Hasil penelitian dipublikasikann dengan judul "Sea level rise and climate change acting as interactive stressors on development and dynamics of tropical peatlands in coastal Sumatra and South Borneo since the Last Glacial Maximum."
Dijelaskan, bahwa lahan gambut di Asia Tenggara, beserta berbagai jasa ekosistemnya yang penting, sebagian besar tersebar di wilayah pesisir Sumatera dan Kalimantan.
Ekosistem ini terancam oleh pembangunan pesisir, pemanasan global, dan kenaikan permukaan laut (SLR).
"Meskipun semakin banyak perhatian yang diberikan atas keanekaragaman hayati dan penyimpanan karbon dalam jumlah besar," tulis peneliti.

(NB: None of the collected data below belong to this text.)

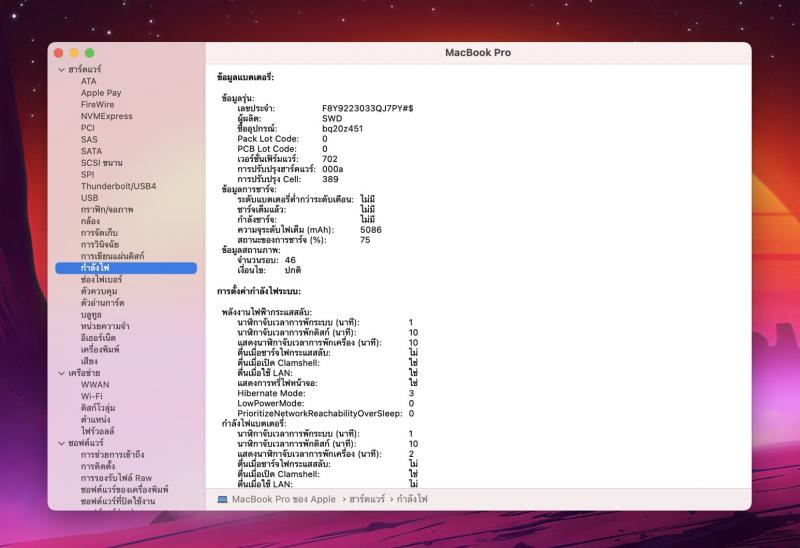800x548 pixels.
Task: Collapse the ซอฟต์แวร์ (Software) section
Action: point(60,443)
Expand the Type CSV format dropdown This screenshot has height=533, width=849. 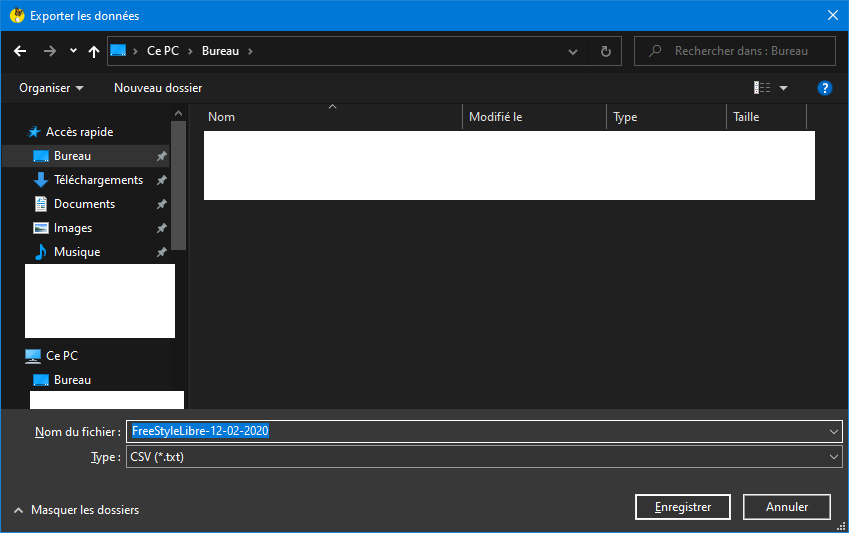[834, 457]
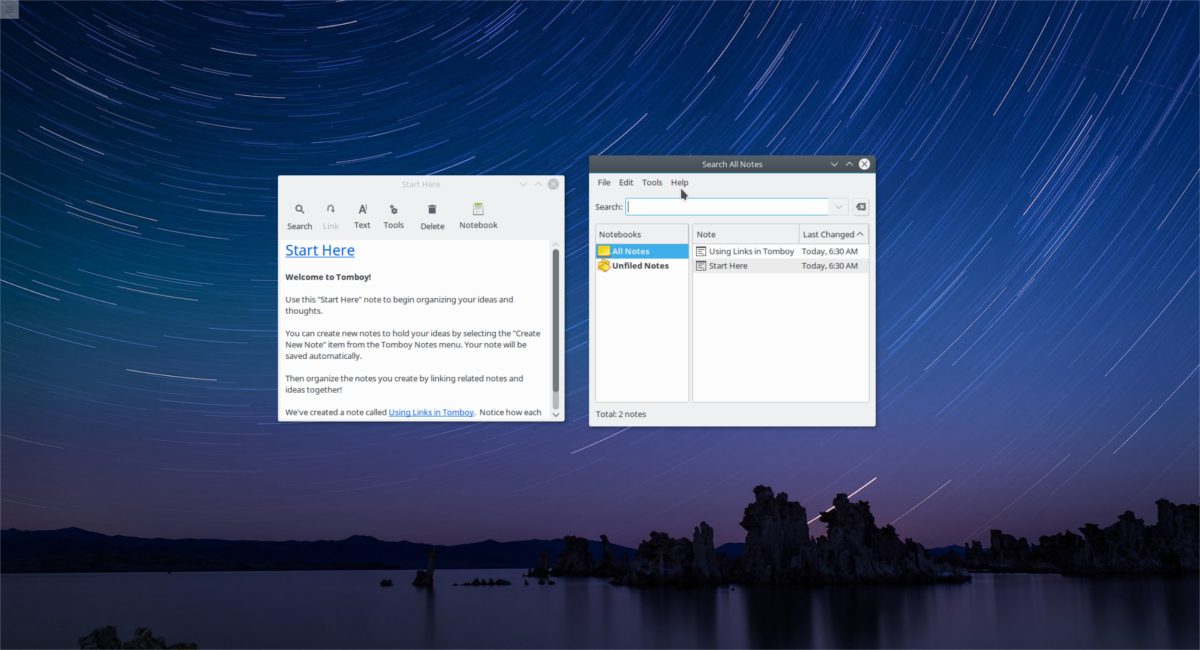Open the Notebook toolbar button
Image resolution: width=1200 pixels, height=650 pixels.
coord(478,216)
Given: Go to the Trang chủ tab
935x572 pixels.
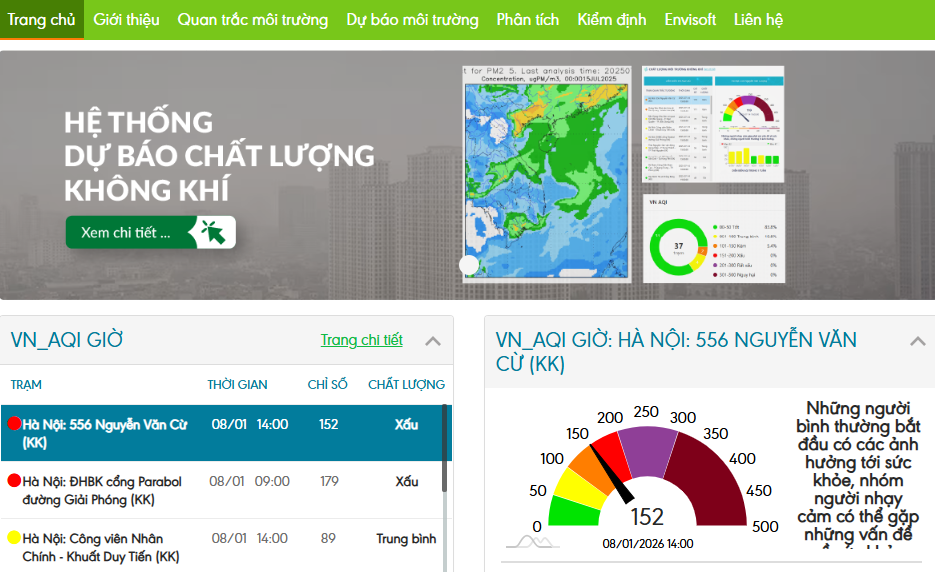Looking at the screenshot, I should click(41, 19).
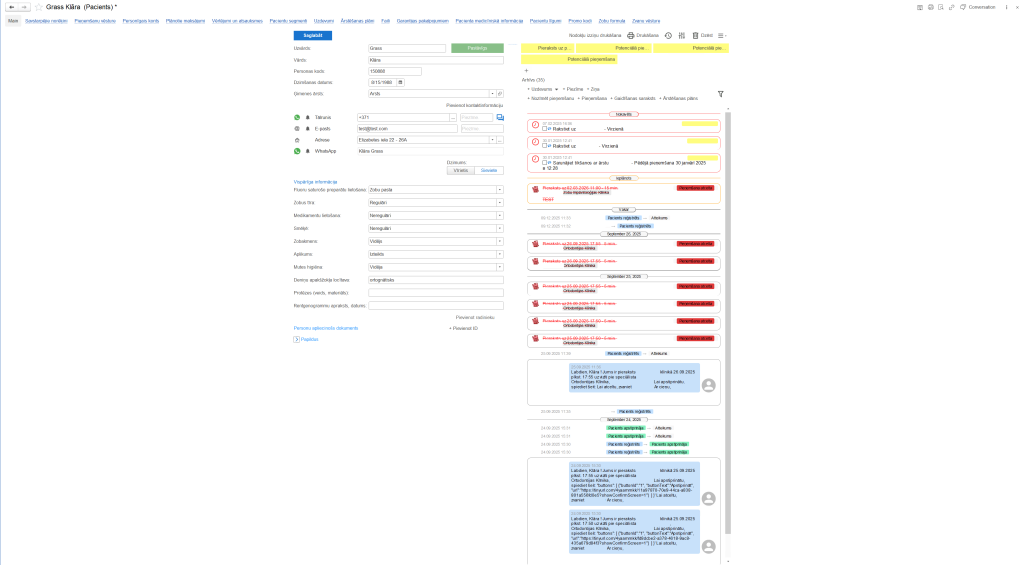Click the favorite star next to title
Screen dimensions: 1024x565
(39, 7)
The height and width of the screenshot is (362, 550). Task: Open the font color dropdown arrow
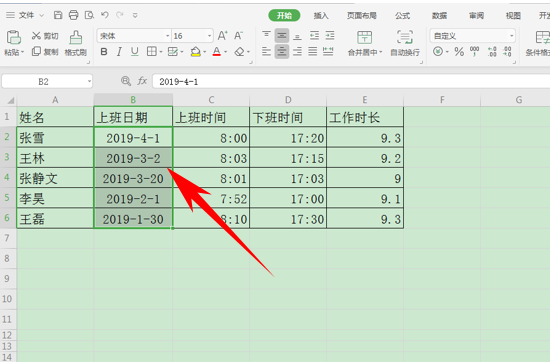tap(226, 52)
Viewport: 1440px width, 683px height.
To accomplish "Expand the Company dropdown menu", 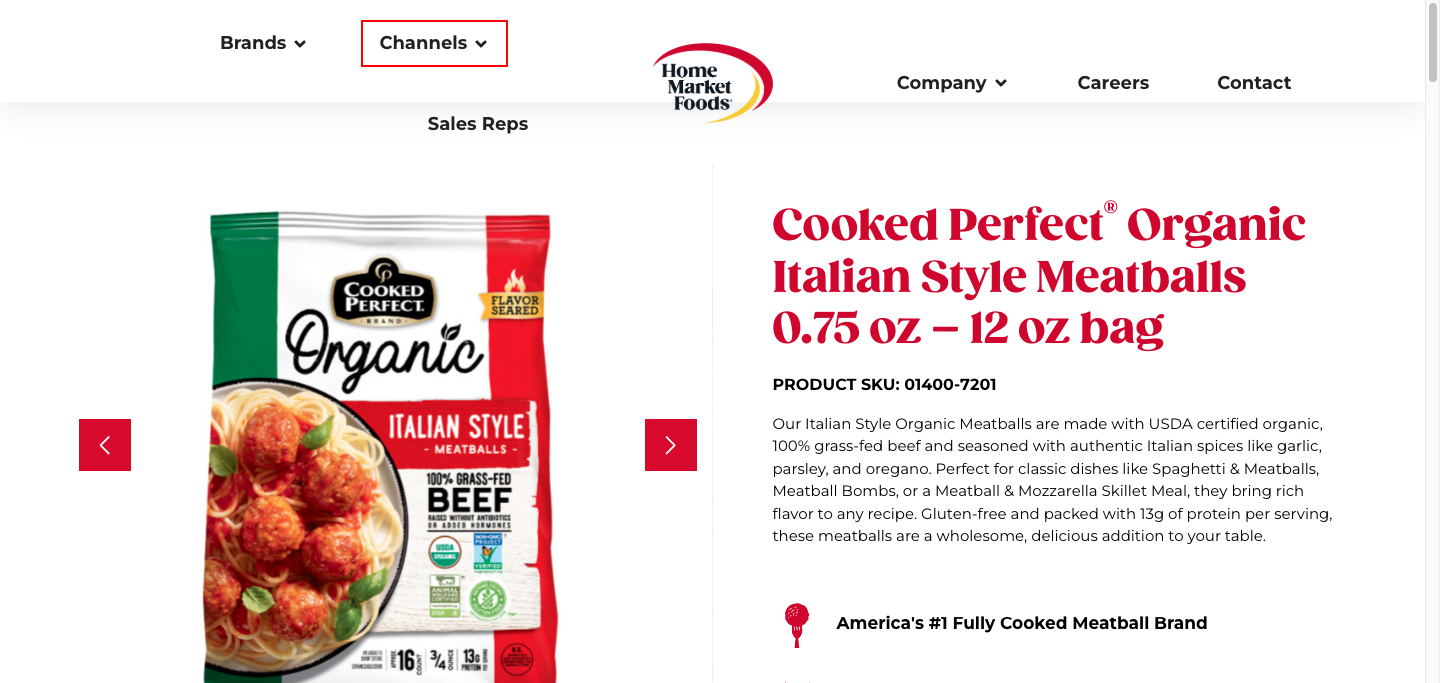I will [951, 83].
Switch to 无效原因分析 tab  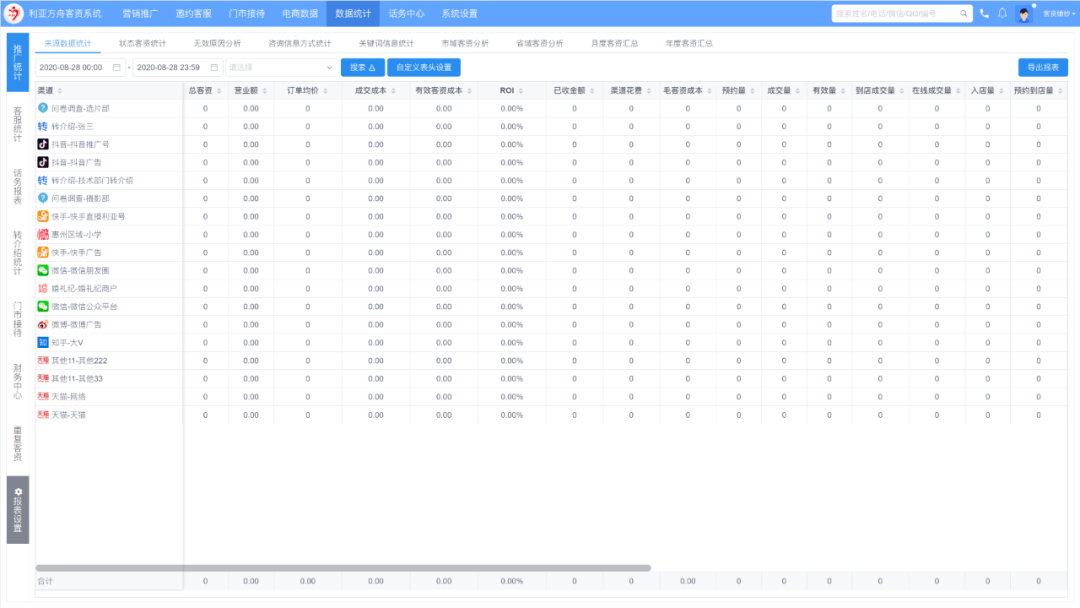pos(217,44)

"Pengetahuan tentang bagaimana mereka bermula dan berkembang dari waktu ke waktu, dan bagaimana mereka merespons perubahan lingkungan di masa lalu masih kurang."
Seperti misalnya curah hujan, permukaan laut, dan aktivitas awal antropogenik, peneliti menambahkan.
"Untuk meningkatkan pemahaman kami mengenai hal ini, kami melakukan studi paleoekologi multi-proxy di Semenanjung Kampar dan lahan gambut Katingan di wilayah pesisir Riau dan Kalimantan Tengah, Indonesia," peneliti mengungkapkan.
Hasilnya menunjukkan bahwa waktu permulaan dan lingkungan kedua lahan gambut sangat berbeda. Sehingga menunjukkan bahwa gambut dapat terbentuk di bawah berbagai vegetasi.
Itu terjadi cepat setelah terdapat cukup kelembapan untuk membatasi dekomposisi bahan organik.
Dinamika masa lalu pada kedua lahan gambut tersebut sebagian besar disebabkan oleh faktor alam, sedangkan aktivitas antropogenik hampir tidak relevan.
Perubahan curah hujan dan permukaan laut menyebabkan pergeseran vegetasi hutan rawa gambut, laju akumulasi gambut, dan pola kebakaran di kedua lokasi.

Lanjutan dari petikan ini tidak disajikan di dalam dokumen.